══ DATA EXTRACT ══
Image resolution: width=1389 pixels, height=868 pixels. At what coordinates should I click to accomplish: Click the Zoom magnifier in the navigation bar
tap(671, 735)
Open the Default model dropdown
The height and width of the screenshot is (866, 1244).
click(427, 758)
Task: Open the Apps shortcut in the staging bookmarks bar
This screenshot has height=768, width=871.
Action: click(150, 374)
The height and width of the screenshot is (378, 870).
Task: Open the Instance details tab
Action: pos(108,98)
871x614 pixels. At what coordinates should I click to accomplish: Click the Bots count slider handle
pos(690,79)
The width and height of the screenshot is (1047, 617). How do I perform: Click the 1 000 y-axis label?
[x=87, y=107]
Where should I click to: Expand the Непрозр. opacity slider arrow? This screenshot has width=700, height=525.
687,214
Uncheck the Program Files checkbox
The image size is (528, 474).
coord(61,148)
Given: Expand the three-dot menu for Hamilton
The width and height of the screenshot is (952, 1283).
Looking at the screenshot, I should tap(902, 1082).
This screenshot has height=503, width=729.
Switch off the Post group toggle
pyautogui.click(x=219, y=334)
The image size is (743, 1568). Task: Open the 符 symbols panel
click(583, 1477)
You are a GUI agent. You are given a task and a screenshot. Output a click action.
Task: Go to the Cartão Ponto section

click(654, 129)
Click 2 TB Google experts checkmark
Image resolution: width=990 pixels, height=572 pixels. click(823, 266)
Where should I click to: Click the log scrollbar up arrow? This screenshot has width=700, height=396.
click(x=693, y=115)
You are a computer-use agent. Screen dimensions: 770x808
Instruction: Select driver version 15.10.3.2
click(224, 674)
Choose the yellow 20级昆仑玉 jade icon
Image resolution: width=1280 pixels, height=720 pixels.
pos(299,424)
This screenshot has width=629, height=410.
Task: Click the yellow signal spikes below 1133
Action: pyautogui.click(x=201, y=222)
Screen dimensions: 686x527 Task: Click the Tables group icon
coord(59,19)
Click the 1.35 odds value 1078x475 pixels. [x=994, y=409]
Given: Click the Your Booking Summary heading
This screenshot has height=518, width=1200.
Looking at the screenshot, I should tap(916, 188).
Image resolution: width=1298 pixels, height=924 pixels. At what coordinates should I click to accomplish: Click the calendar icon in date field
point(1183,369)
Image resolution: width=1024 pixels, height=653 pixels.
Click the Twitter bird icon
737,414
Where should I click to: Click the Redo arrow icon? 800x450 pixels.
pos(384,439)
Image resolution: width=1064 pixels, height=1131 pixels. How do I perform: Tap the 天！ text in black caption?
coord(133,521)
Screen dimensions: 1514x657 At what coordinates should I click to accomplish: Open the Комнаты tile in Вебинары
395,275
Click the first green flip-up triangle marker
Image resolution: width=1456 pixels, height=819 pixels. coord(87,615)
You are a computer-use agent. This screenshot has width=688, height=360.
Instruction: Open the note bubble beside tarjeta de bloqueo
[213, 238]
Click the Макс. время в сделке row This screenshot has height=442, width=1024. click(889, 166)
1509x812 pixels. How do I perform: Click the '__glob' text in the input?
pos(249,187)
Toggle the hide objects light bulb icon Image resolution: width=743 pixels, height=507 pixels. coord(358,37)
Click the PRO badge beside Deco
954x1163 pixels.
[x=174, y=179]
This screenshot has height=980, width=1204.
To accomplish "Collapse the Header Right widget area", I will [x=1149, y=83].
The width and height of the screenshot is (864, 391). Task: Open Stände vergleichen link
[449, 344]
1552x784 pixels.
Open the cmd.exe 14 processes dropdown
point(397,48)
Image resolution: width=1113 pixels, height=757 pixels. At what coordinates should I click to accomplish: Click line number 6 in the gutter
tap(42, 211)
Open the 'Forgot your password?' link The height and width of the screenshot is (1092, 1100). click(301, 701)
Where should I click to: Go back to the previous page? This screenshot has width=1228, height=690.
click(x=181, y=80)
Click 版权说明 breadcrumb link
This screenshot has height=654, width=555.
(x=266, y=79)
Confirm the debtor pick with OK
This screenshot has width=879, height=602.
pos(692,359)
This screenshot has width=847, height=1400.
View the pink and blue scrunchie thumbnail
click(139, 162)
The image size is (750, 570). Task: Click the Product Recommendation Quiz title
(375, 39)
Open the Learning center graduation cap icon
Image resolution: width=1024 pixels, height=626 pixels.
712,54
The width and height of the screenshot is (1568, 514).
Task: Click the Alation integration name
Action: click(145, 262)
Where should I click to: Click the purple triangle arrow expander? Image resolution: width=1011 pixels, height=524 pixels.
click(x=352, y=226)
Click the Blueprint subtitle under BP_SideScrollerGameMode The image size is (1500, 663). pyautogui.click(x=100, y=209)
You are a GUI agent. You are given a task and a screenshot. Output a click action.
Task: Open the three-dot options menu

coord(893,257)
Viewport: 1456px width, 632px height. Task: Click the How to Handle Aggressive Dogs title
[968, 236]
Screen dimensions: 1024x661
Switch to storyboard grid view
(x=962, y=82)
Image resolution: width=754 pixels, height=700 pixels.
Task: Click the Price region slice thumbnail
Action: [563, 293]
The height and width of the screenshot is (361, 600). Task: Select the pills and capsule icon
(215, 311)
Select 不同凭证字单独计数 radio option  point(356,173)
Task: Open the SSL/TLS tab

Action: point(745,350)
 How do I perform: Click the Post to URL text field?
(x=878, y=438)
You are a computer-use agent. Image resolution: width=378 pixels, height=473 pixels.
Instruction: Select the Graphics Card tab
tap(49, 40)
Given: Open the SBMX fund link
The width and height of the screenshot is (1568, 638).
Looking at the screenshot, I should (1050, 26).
═══
How many lines in the entries above contain the string "Instruction", with capitalization counted? Reply with the number alone.

3